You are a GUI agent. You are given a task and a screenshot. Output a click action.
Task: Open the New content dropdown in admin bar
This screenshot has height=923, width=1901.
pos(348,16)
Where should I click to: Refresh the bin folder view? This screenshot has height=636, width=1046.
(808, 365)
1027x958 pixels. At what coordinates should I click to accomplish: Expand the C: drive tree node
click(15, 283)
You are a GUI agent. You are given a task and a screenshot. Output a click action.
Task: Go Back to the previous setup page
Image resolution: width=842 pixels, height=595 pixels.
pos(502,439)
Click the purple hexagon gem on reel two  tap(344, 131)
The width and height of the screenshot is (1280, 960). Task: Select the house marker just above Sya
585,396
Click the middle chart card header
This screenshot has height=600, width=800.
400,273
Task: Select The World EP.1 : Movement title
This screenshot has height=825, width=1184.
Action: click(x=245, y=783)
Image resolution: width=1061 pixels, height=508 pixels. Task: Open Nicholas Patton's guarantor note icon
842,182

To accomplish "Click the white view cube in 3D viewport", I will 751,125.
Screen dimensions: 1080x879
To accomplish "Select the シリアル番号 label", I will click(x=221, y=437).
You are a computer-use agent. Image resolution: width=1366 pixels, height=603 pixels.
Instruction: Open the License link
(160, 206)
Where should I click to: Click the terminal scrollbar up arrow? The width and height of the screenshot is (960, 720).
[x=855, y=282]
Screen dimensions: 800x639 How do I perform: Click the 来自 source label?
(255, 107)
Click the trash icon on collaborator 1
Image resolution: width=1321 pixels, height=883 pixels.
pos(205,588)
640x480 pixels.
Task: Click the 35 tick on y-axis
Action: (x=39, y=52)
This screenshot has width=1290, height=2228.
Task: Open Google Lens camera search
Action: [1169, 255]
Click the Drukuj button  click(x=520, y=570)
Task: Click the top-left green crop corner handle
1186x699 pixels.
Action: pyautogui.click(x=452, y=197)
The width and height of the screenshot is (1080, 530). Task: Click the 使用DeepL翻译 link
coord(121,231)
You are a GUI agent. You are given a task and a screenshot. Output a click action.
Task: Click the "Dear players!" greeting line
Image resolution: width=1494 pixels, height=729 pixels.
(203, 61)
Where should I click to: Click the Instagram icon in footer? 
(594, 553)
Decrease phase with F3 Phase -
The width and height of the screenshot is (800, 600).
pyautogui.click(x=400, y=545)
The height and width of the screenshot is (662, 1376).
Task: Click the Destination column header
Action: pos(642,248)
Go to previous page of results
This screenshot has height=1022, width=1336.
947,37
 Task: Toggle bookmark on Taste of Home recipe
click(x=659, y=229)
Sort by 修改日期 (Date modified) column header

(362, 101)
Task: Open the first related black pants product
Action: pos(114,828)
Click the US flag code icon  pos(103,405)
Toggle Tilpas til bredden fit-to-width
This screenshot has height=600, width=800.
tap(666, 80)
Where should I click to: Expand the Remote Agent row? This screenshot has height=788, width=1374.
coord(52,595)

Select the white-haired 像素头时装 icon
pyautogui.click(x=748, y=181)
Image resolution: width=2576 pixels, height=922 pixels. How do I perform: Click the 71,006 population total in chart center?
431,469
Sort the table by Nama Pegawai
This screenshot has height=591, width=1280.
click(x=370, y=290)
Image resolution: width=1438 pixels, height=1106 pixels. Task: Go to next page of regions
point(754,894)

········

> _Exercise brief_
Write the records above out again, exactly as they are.

> _Output for this task_
You are a GUI agent. You are given a task and a screenshot. Output a click action.
Task: Open the New content dropdown in admin bar
This screenshot has height=923, width=1901.
pos(348,16)
Where should I click to: Refresh the bin folder view? This screenshot has height=636, width=1046.
(808, 365)
1027x958 pixels. At what coordinates should I click to accomplish: Expand the C: drive tree node
click(15, 283)
You are a GUI agent. You are given a task and a screenshot. Output a click action.
Task: Go Back to the previous setup page
Image resolution: width=842 pixels, height=595 pixels.
pos(502,439)
Click the purple hexagon gem on reel two  tap(344, 131)
The width and height of the screenshot is (1280, 960). Task: Select the house marker just above Sya
585,396
Click the middle chart card header
This screenshot has height=600, width=800.
400,273
Task: Select The World EP.1 : Movement title
This screenshot has height=825, width=1184.
Action: click(x=245, y=783)
Image resolution: width=1061 pixels, height=508 pixels. Task: Open Nicholas Patton's guarantor note icon
842,182

To accomplish "Click the white view cube in 3D viewport", I will 751,125.
Screen dimensions: 1080x879
To accomplish "Select the シリアル番号 label", I will click(x=221, y=437).
You are a computer-use agent. Image resolution: width=1366 pixels, height=603 pixels.
Instruction: Open the License link
(160, 206)
Where should I click to: Click the terminal scrollbar up arrow? The width and height of the screenshot is (960, 720).
[x=855, y=282]
Screen dimensions: 800x639 How do I perform: Click the 来自 source label?
(255, 107)
Click the trash icon on collaborator 1
Image resolution: width=1321 pixels, height=883 pixels.
pos(205,588)
640x480 pixels.
Task: Click the 35 tick on y-axis
Action: (x=39, y=52)
This screenshot has width=1290, height=2228.
Task: Open Google Lens camera search
Action: [1169, 255]
Click the Drukuj button  click(x=520, y=570)
Task: Click the top-left green crop corner handle
1186x699 pixels.
Action: pyautogui.click(x=452, y=197)
The width and height of the screenshot is (1080, 530). Task: Click the 使用DeepL翻译 link
coord(121,231)
You are a GUI agent. You are given a task and a screenshot. Output a click action.
Task: Click the "Dear players!" greeting line
Image resolution: width=1494 pixels, height=729 pixels.
(203, 61)
Where should I click to: Click the Instagram icon in footer? 
(594, 553)
Decrease phase with F3 Phase -
The width and height of the screenshot is (800, 600).
pyautogui.click(x=400, y=545)
The height and width of the screenshot is (662, 1376).
Task: Click the Destination column header
Action: pos(642,248)
Go to previous page of results
This screenshot has height=1022, width=1336.
947,37
 Task: Toggle bookmark on Taste of Home recipe
click(x=659, y=229)
Sort by 修改日期 (Date modified) column header

(362, 101)
Task: Open the first related black pants product
Action: pos(114,828)
Click the US flag code icon  pos(103,405)
Toggle Tilpas til bredden fit-to-width
This screenshot has height=600, width=800.
tap(666, 80)
Where should I click to: Expand the Remote Agent row? This screenshot has height=788, width=1374.
coord(52,595)

Select the white-haired 像素头时装 icon
pyautogui.click(x=748, y=181)
Image resolution: width=2576 pixels, height=922 pixels. How do I perform: Click the 71,006 population total in chart center?
431,469
Sort the table by Nama Pegawai
This screenshot has height=591, width=1280.
click(x=370, y=290)
Image resolution: width=1438 pixels, height=1106 pixels. Task: Go to next page of regions
point(754,894)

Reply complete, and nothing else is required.